*** Material supplied ***

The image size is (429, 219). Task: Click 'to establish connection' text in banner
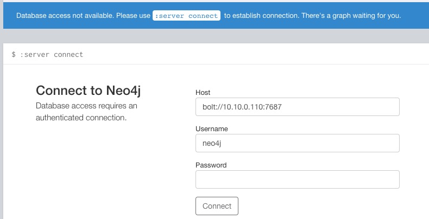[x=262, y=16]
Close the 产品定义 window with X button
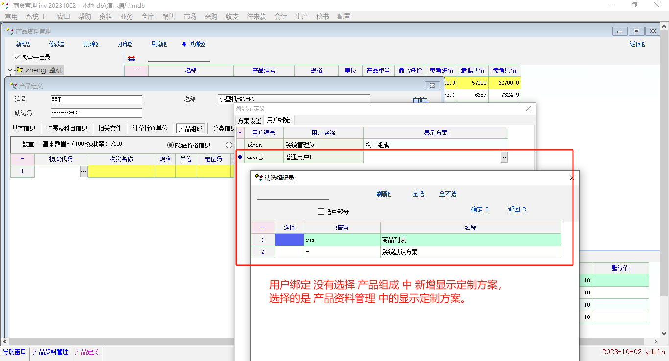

*** End of Material supplied ***
*** Material supplied ***

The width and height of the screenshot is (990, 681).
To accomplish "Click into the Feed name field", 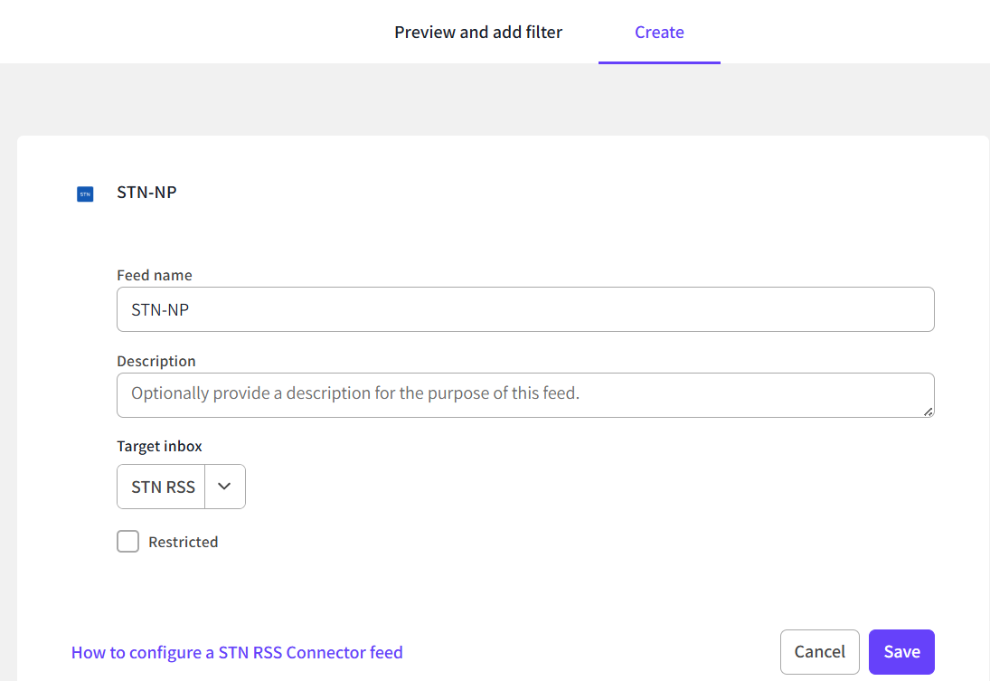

*** End of Material supplied ***

#### Assignment
Beginning with the line that contains "The image size", write out the lines of the material above exactly, and end with the line that contains "Close the 产品定义 window with X button". Omit the pictures.

#### Answer for this exercise
The image size is (429, 219). Task: Click 'to establish connection' text in banner
[x=262, y=16]
Close the 产品定义 window with X button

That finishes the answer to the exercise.